Records from a data collection

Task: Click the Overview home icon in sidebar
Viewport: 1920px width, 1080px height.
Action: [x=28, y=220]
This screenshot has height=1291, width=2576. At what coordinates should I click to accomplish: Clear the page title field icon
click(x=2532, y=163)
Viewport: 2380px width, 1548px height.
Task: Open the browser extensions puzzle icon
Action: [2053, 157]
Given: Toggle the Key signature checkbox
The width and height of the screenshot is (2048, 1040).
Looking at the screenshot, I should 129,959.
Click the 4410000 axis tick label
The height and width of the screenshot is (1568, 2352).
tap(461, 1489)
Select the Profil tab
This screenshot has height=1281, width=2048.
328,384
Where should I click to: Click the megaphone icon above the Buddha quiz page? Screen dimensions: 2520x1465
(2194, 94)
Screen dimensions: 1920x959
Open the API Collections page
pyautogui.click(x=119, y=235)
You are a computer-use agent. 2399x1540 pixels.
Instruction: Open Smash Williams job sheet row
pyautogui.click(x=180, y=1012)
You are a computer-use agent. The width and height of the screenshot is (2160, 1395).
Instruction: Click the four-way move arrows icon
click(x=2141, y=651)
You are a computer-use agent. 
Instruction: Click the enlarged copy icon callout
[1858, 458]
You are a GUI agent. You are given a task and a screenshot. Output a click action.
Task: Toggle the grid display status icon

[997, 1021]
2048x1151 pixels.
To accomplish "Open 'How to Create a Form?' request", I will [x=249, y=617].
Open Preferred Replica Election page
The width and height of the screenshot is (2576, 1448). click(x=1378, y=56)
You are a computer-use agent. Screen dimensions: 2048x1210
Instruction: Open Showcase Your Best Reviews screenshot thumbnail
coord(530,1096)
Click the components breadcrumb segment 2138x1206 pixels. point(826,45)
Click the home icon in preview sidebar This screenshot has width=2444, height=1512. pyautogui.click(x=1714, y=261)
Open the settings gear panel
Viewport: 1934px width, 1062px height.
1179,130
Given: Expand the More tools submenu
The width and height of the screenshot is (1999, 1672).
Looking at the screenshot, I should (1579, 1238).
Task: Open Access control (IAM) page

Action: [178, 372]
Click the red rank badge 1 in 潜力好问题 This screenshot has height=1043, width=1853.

§ Task prompt
Find "You are a computer-use agent. 2399x1540" in the data above, then repeat that line and all lines after it exactly, ending with the final line.

§ Answer area
You are a computer-use agent. 2399x1540 pixels.
Instruction: Open Smash Williams job sheet row
pyautogui.click(x=180, y=1012)
You are a computer-use agent. The width and height of the screenshot is (2160, 1395).
Instruction: Click the four-way move arrows icon
click(x=2141, y=651)
You are a computer-use agent. 
Instruction: Click the enlarged copy icon callout
[1858, 458]
You are a GUI agent. You are given a task and a screenshot. Output a click action.
Task: Toggle the grid display status icon

[997, 1021]
2048x1151 pixels.
To accomplish "Open 'How to Create a Form?' request", I will [x=249, y=617].
Open Preferred Replica Election page
The width and height of the screenshot is (2576, 1448). click(x=1378, y=56)
You are a computer-use agent. Screen dimensions: 2048x1210
Instruction: Open Showcase Your Best Reviews screenshot thumbnail
coord(530,1096)
Click the components breadcrumb segment 2138x1206 pixels. point(826,45)
Click the home icon in preview sidebar This screenshot has width=2444, height=1512. pyautogui.click(x=1714, y=261)
Open the settings gear panel
Viewport: 1934px width, 1062px height.
1179,130
Given: Expand the More tools submenu
The width and height of the screenshot is (1999, 1672).
Looking at the screenshot, I should (1579, 1238).
Task: Open Access control (IAM) page

Action: [178, 372]
Click the red rank badge 1 in 潜力好问题 This screenshot has height=1043, width=1853.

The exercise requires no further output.